ITALIAN rescuers yesterday began pulling survivors from the ruins of a mountain hotel, two days after it was buried under a devastating avalanche.

Amidst relief that anyone at all had survived, there was confusion over the exact numbers located and extracted amid conflicting updates from different branches of the emergency services.

But there were hopes that a total of 11 people would have been removed from the rubble by nightfall, leaving at least another 14 to account for.

A group of six people were found in an air pocket yesterday morning but only two of them, a mother and her young son, had been extracted by mid-afternoon, contrary to earlier briefings from rescuers.

Roberto Carminucci, one of the coordinators of the rescue operation, said contact had been made with another group, reported by Italian media to count five survivors.

“We are in contact and we hope to find survivors but we don’t know how many voices we are hearing or the state (of health) of those trapped so we cannot give any firm numbers yet,” he said.

By late afternoon any survivors would have spent a full two days under the snow-covered rubble of the Hotel Rigopiano, a three-story spa hotel on the eastern lower slopes of Monte Gran Sasso, the highest peak in central Italy.

Marco Bini, one of the officers who reached the first group of six survivors, said the rescue team had been alerted to their possible location when they detected smoke.

He said six people had been found together in an air pocket, including the mother and child, who were later shown emerging from a vertical tunnel in the snow.

“They were all in reasonable health, if very cold.
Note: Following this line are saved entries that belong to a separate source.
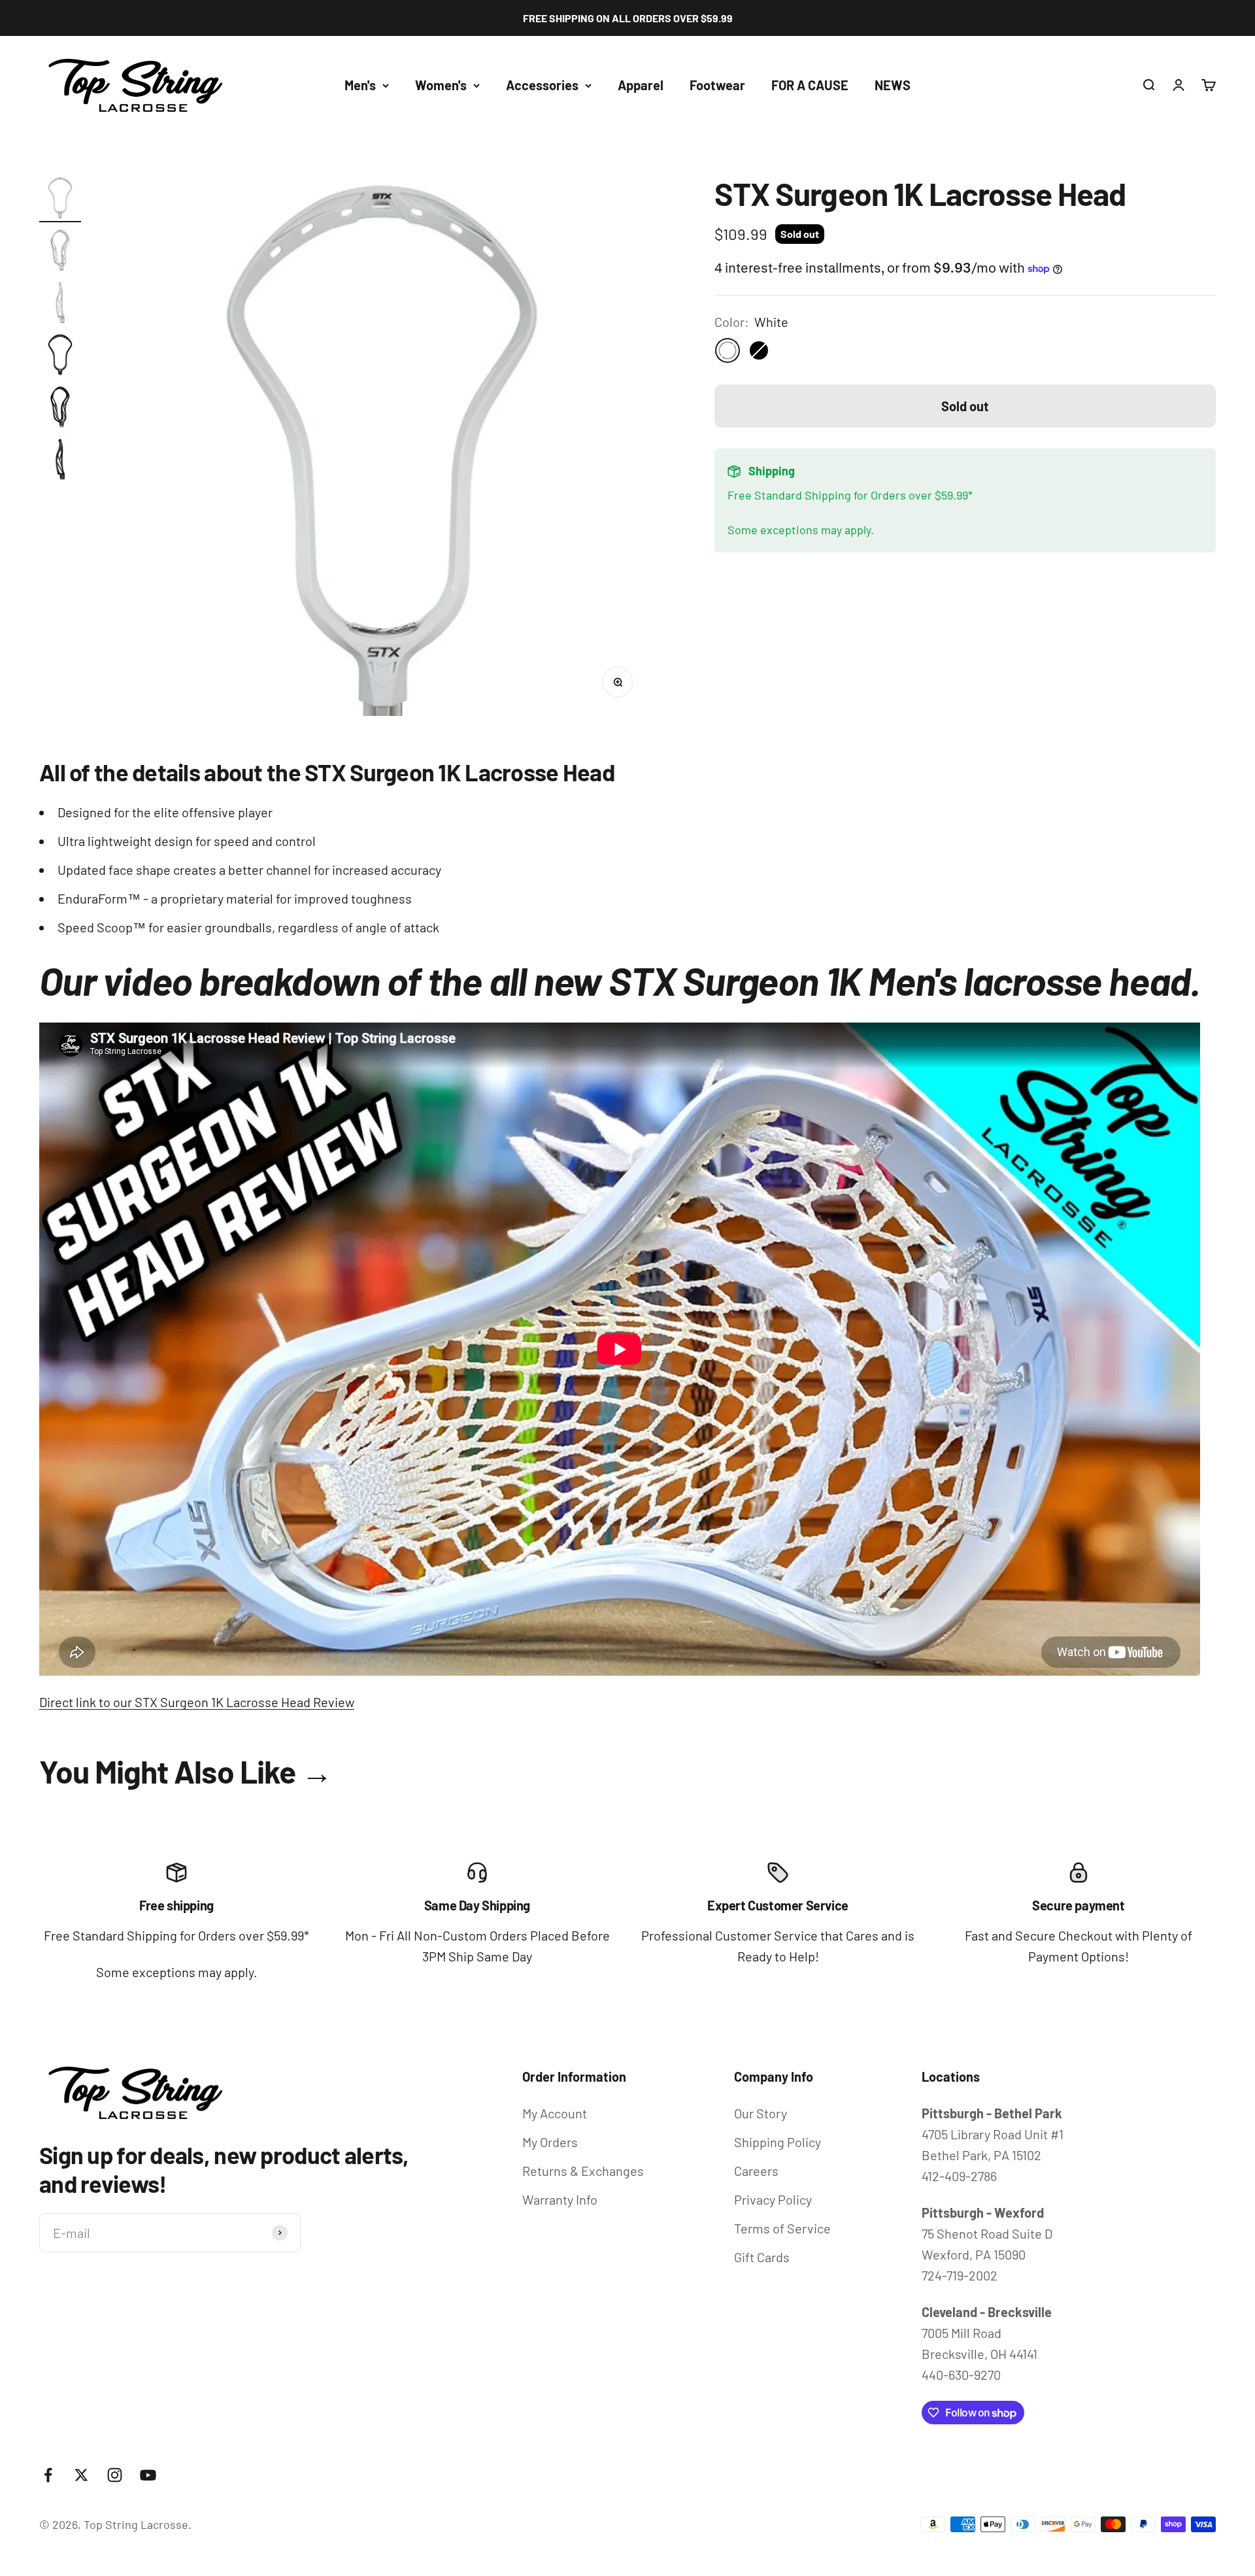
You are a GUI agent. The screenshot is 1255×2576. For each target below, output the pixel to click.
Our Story (760, 2113)
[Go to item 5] (60, 409)
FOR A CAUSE (809, 85)
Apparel (640, 85)
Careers (756, 2170)
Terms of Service (782, 2228)
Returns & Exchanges (583, 2170)
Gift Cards (762, 2257)
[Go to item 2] (60, 252)
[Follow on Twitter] (81, 2475)
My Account (554, 2113)
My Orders (550, 2142)
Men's (360, 85)
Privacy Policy (773, 2199)
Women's (441, 85)
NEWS (893, 85)
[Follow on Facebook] (48, 2475)
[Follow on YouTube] (148, 2475)
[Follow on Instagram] (115, 2475)
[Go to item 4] (60, 356)
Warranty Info (559, 2199)
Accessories (542, 85)
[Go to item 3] (60, 304)
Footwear (717, 85)
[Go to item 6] (60, 461)
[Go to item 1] (60, 199)
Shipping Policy (777, 2142)
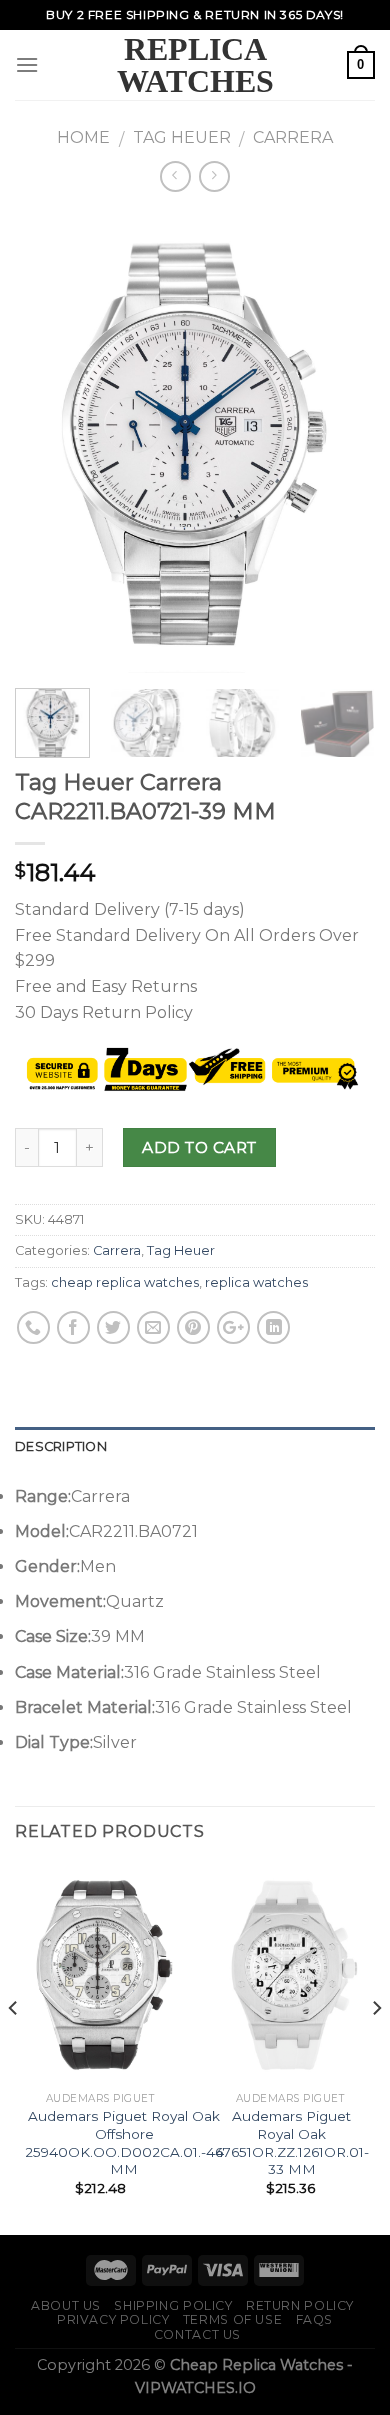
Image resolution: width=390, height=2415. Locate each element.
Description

The fire will have been using up the oxygen so we were lucky to find them.

“Their faces said it all, it was like they had been reborn.”

A video released by firefighters showed the boy, thought to be 7, emerging into the air to cheers from firemen who mussed his hair.

Bini said the rescue had raised hopes others would be found in similar air pockets.

“The snow will have prevented anyone inside from getting too cold, it insulates like an igloo,” he said.

More than 25 people, including several children, were thought to have been in the hotel when it was hit by a massive wall of snow.

Revised estimates yesterday suggested the total could have been as high as 34. Two bodies were recovered when rescuers first reached the site.

Most of the guests were waiting to leave when the avalanche struck late Wednesday afternoon.

They had decided to leave after earthquakes in the region earlier in the day but the heavy snow blocked roads and delayed their transport.

Scores of mountain police, firefighters and other emergency personnel were deployed at the hotel.